◆ ページ
╭──
【8冊目】松村涼哉『ただ、それだけでよかったんです』おすすめ&感想
1ヶ月以上も間が空いてしまいましたが8冊目です。
第22回電撃大賞にて”大賞”を受賞した、松村涼哉先生の『ただ、それだけでよかったんです』を読んだのでおすすめ&感想記事を書いていこうと思います。
良くも悪くも小説の醍醐味である心情描写と共感性を犠牲にした作品。
しかしそれにはちゃんと理由があります。
一文目から提示される謎は話が進むほど深まり混沌としていき……?
衝撃の真相が明かされたとき、あなたは一気に共感の渦に巻き込まれるはずです!
「おすすめ&感想記事」の読み方
まずは記事の読み方からです。
これは毎回載せるので、「くどいよ!」と思う人は読み飛ばしてくださいね。
最初に独断と偏見で、読了した作品への評点を発表します。
プロの先生方の作品を評価するという行為に抵抗はありますが、この形が一番わかりやすいんじゃないかなぁと思っています。
以下の感じです。
- 各項目10段階で採点。(特に優れていたら10点以上もつけます)
- 評価項目は随時変わる、かも。
- 記事にするのは平均7点以上になった小説のみです。よって、このブログで紹介しているのは僕がとくに面白いと感じた作品ということになります。
╰──
◆ 提示データ
╭──
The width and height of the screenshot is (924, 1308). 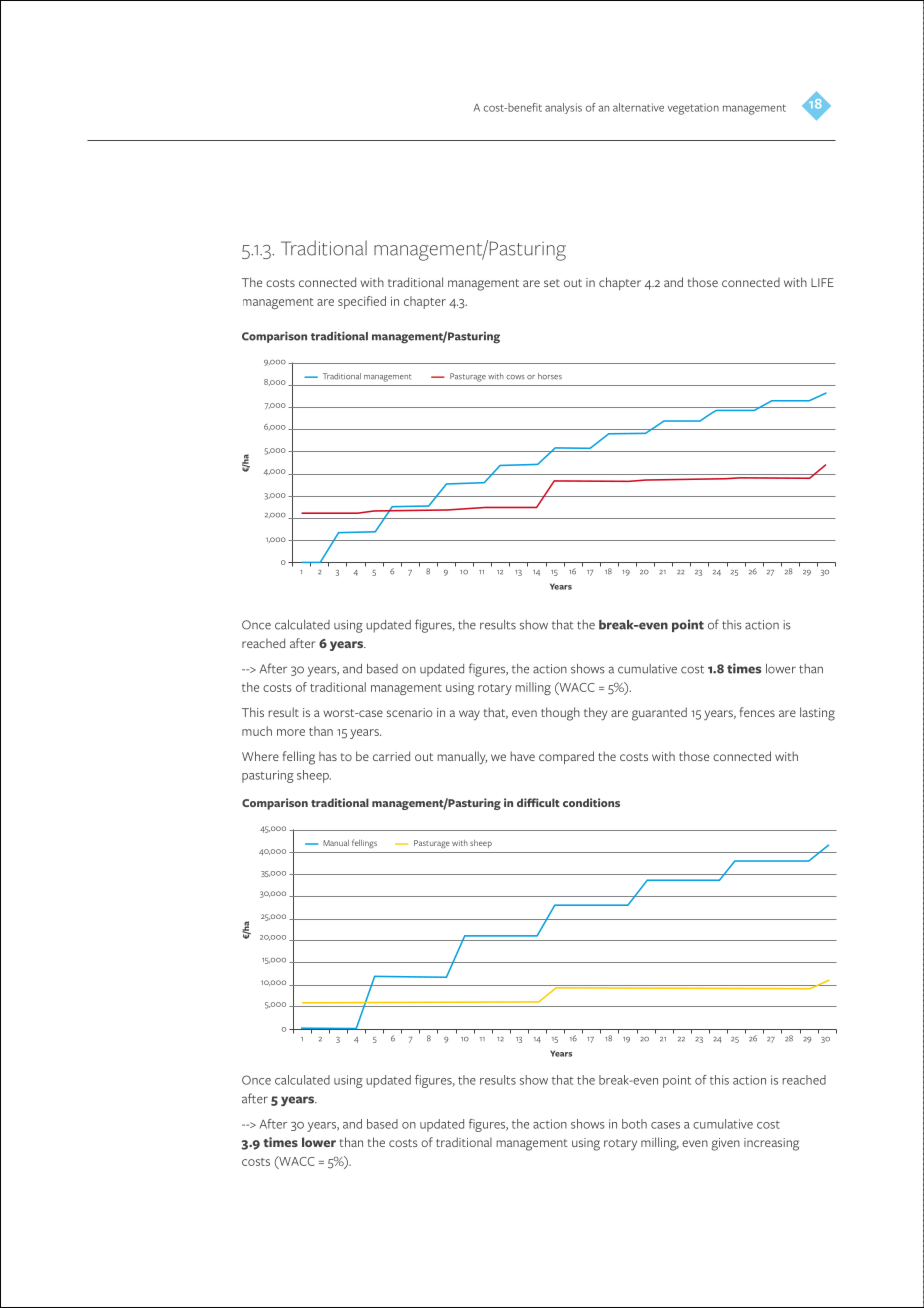 I want to click on specified, so click(x=362, y=302).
╰──
◆ 問題の詳細
この感想記事の「しかしそれにはちゃんと理由があります。」から「- 各項目10段階で採点。(特に優れていたら10点以上もつけます)」までを、「評点」を「点数」に入れ替えて書き出してください。

◆ 解答は以下
しかしそれにはちゃんと理由があります。
一文目から提示される謎は話が進むほど深まり混沌としていき……?
衝撃の真相が明かされたとき、あなたは一気に共感の渦に巻き込まれるはずです!
「おすすめ&感想記事」の読み方
まずは記事の読み方からです。
これは毎回載せるので、「くどいよ!」と思う人は読み飛ばしてくださいね。
最初に独断と偏見で、読了した作品への点数を発表します。
プロの先生方の作品を評価するという行為に抵抗はありますが、この形が一番わかりやすいんじゃないかなぁと思っています。
以下の感じです。
- 各項目10段階で採点。(特に優れていたら10点以上もつけます)